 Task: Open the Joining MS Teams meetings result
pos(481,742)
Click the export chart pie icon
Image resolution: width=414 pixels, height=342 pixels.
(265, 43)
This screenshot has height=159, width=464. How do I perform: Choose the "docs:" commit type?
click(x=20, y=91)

---

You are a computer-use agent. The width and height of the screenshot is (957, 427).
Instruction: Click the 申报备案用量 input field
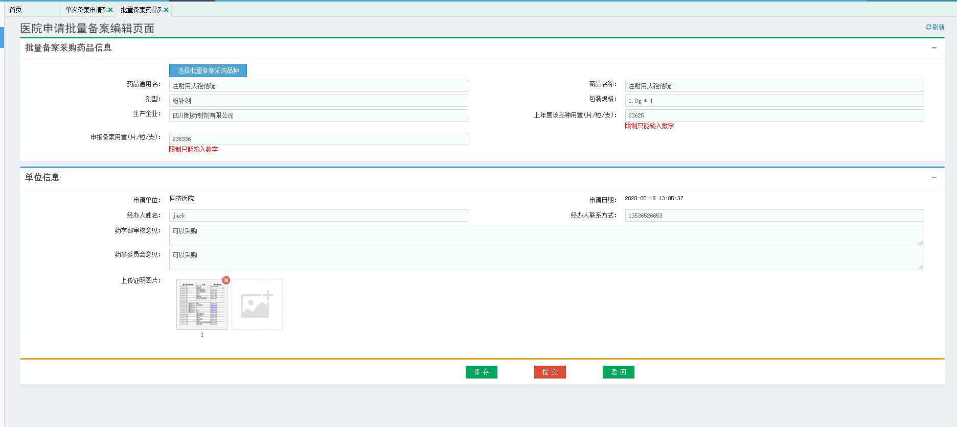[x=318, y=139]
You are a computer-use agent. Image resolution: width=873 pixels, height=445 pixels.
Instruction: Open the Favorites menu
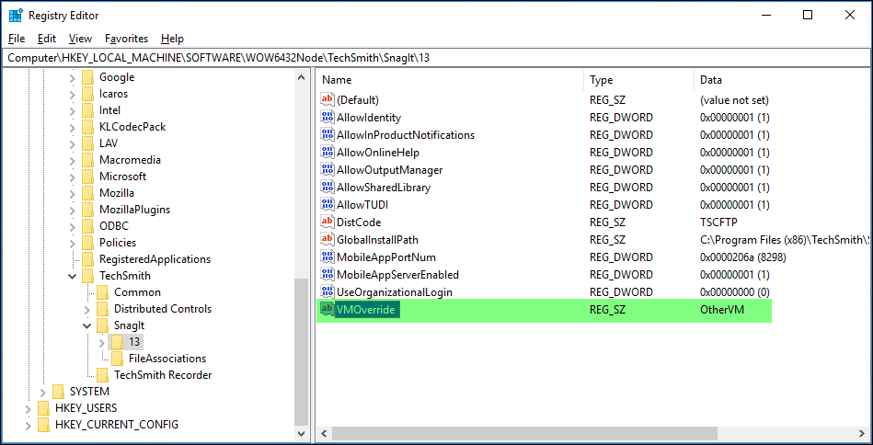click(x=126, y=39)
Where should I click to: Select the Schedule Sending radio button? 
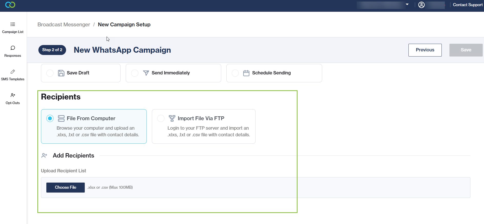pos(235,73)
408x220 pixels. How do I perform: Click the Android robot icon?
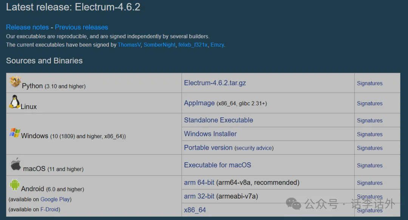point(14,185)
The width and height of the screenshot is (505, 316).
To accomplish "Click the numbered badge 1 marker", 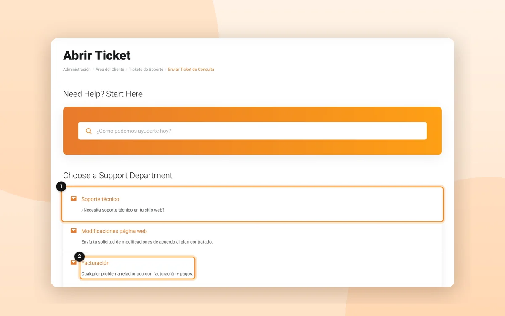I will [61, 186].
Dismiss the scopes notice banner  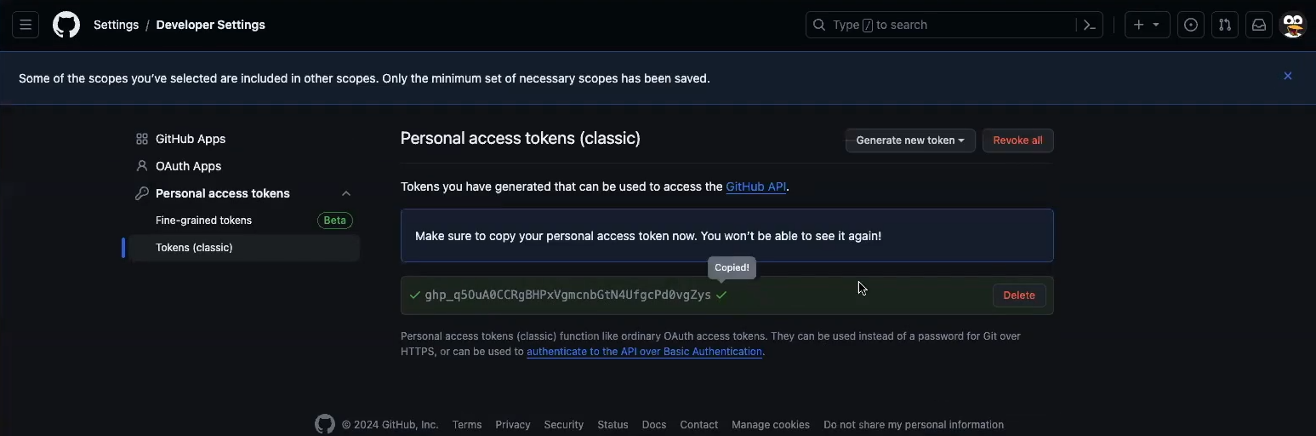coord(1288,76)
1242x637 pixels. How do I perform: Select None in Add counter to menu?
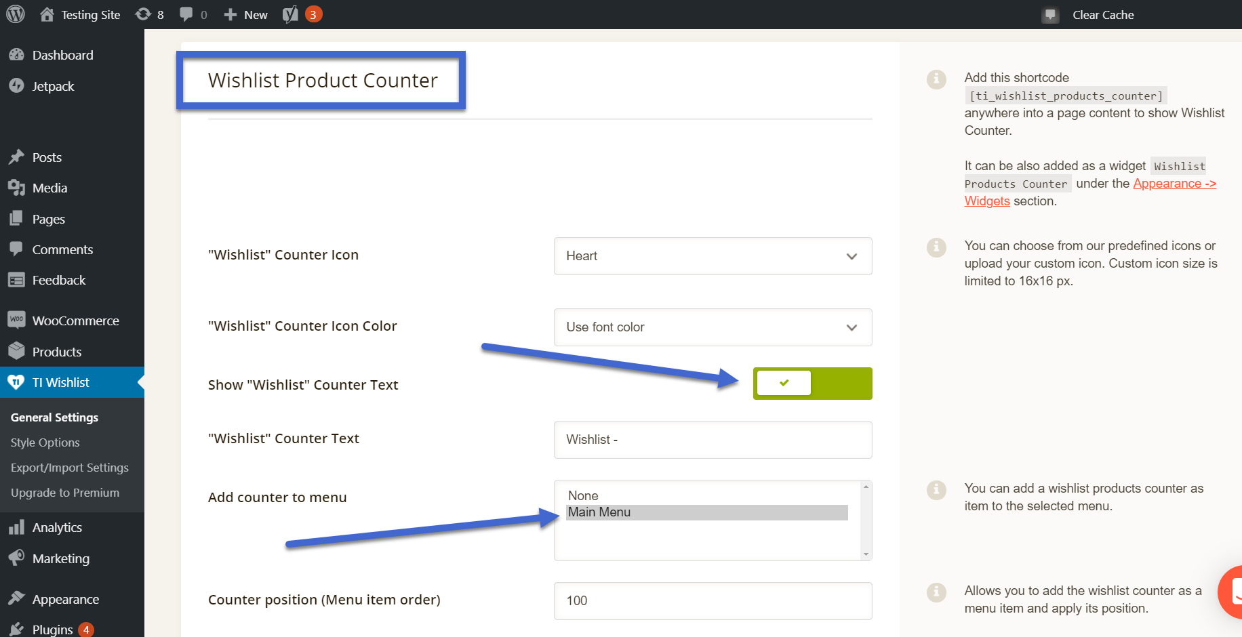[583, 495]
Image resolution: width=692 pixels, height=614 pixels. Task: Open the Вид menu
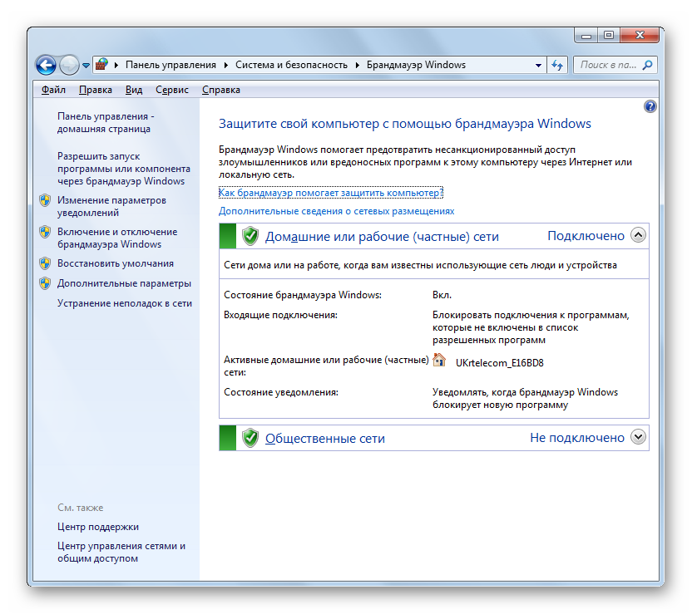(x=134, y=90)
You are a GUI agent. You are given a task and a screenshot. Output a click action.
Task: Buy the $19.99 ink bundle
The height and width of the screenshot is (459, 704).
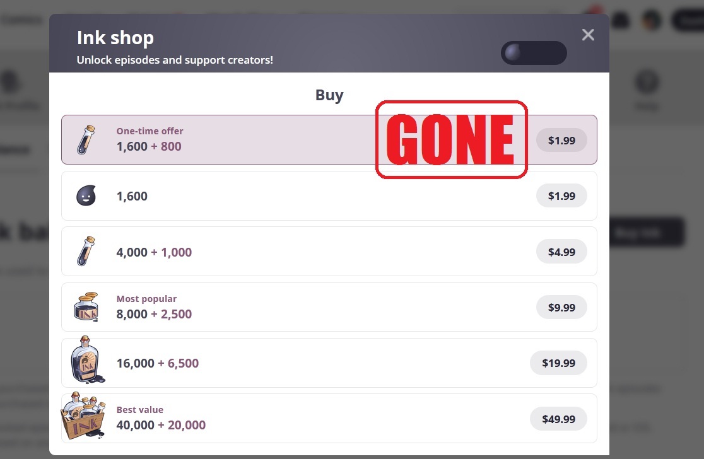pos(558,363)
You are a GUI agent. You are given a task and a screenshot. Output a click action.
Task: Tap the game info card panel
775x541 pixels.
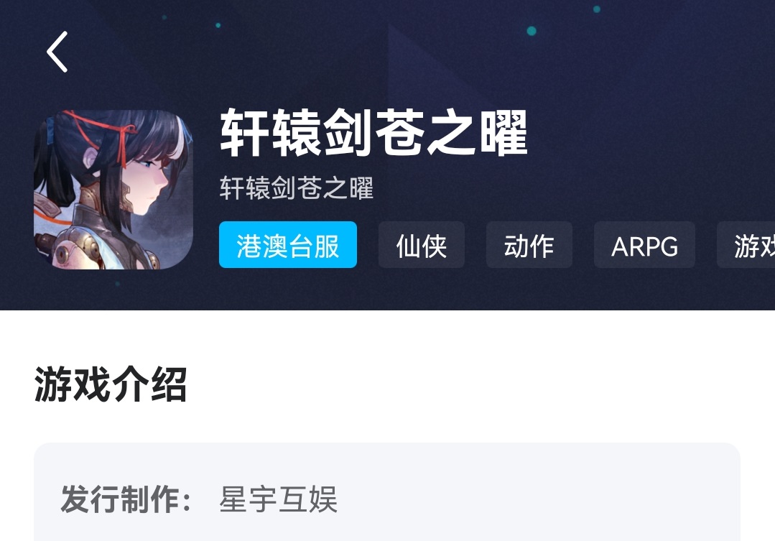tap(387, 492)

■ TASK ITEM
Reproduce each line of the records in which the word "agent" appears.

■ EXPECTED ANSWER
You are a computer-use agent. The width and height of the screenshot is (957, 427).
You are a computer-use agent. Image resolution: width=873 pixels, height=445 pixels.
You are a GUI agent. You are given a task and a screenshot. Output a click action.
You are a GUI agent. You are given a task and a screenshot. Output a click action.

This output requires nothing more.